Standard Life recently said it expected a lower contribution to its results for 2015 from annuities due to changes to UK pension rules. It also revealed a fall in pre-tax profits to £230m – the current revenue from GARS is around £200m.

Vodafone has seen its share price take a boost from accelerating sales growth, but Luthman says the likelihood of an asset swap with Liberty Media has diminished, making it less attractive and subject to a fall.


Buys: BT & Phoenix Group


These two stocks have also had a strong year but Luthman is expecting a lot more upside to come from BT & Phoenix Group, the respective telecoms group and insurance provider.

Performance stocks and index over 1yr


Source: FE Analytics

“BT’s Q1 earnings document continued delivery in consumer [markets], with strong fibre broadband and TV subscription numbers and evidence of strong early trading in BT’s nascent mobile business,” Luthman said.

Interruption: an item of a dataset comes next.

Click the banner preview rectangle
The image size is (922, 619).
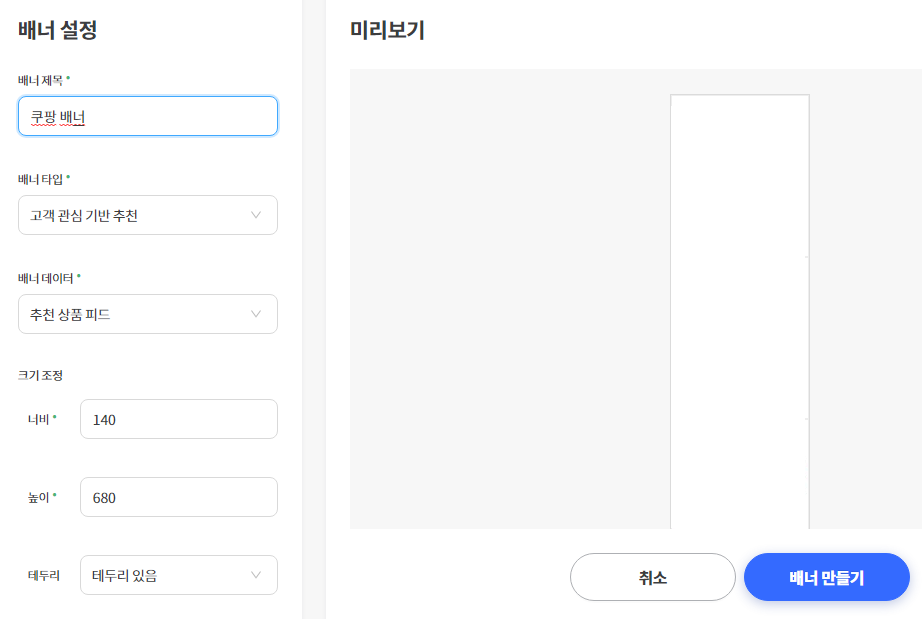739,310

The firm has already signed up 100,000 customers to its new mobile service and has ramped the availability of its superfast fibre broadband to 80 per cent of all UK households, according to Ian Forrestor, an analyst at the Share Centre.

“These are good, solid figures from BT which show a continuation of the trends we saw in the previous quarter and point to the great potential for growth over the next few years with its new mobile and superfast broadband services,” Forrester said.

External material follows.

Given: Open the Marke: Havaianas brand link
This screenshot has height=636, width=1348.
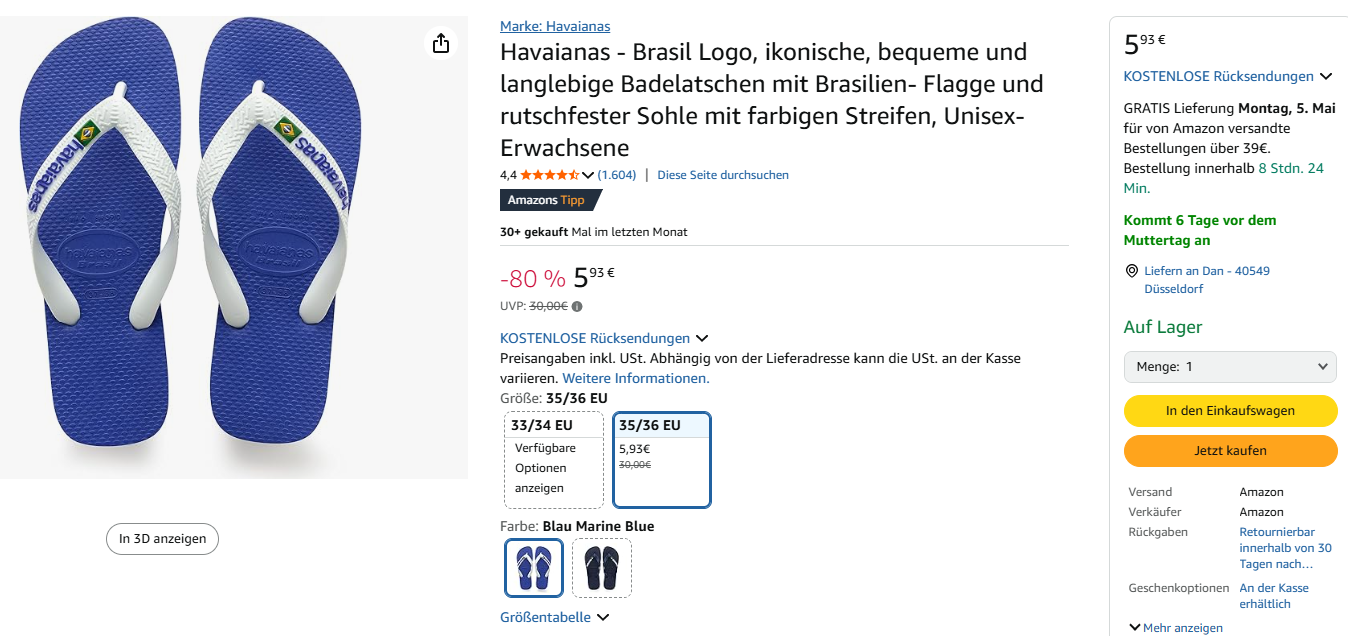Looking at the screenshot, I should [555, 26].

“Subsequently, we recommend BT as a 'buy' as it continues to transform into the dominant telecoms provider in the UK, develops full value from the EE takeover and uses its strong cash flows to raise dividends well above inflation.”

Luthman (pictured) says Phoenix is seeing its closed-book consolidation business underpin earnings growth and is on track for investment-grade credit rating in 2015.

Luthman has co-managed the Liontrust Macro Equity Income fund with fellow FE Alpha Manager Stephen Bailey since 2003. He has outperformed both sector and index in every calendar year bar two, and from a cumulative perspective is ahead over one, three, five and 10 year periods.

The fund has also been the best performing portfolio in the IA UK Equity Income sector since its launch in October 2003, returning 232.29 per cent

compared to 163.02 per cent from the sector average and a gain in the FTSE All Share of 159.75 per cent.


 

Performance of fund versus sector and index since launch


Source: FE Analytics

Despite being in the IA UK Equity Income sector, the fund does not concentrate on typical dividend-paying stocks and looks across the market-cap spectrum as well as to other countries such as the US which currently has a 16 per cent weighting.  

Luthman has less than 40 per cent in the FTSE 100, more than one-quarter of assets in mid-caps and close to 19 per cent in international companies.
The fund appears in the FE Select 100 list of recommended portfolios.  FE Research said:

“The best way to look at the fund is over a long period: the themes that the managers identify are meant to change society, which takes a long time. The managers do not focus on short-term losses because they are confident they can be recovered.”

Liontrust Macro Equity Income has a clean ongoing charges figure of 0.9 per cent and a current yield of 4.14 per cent.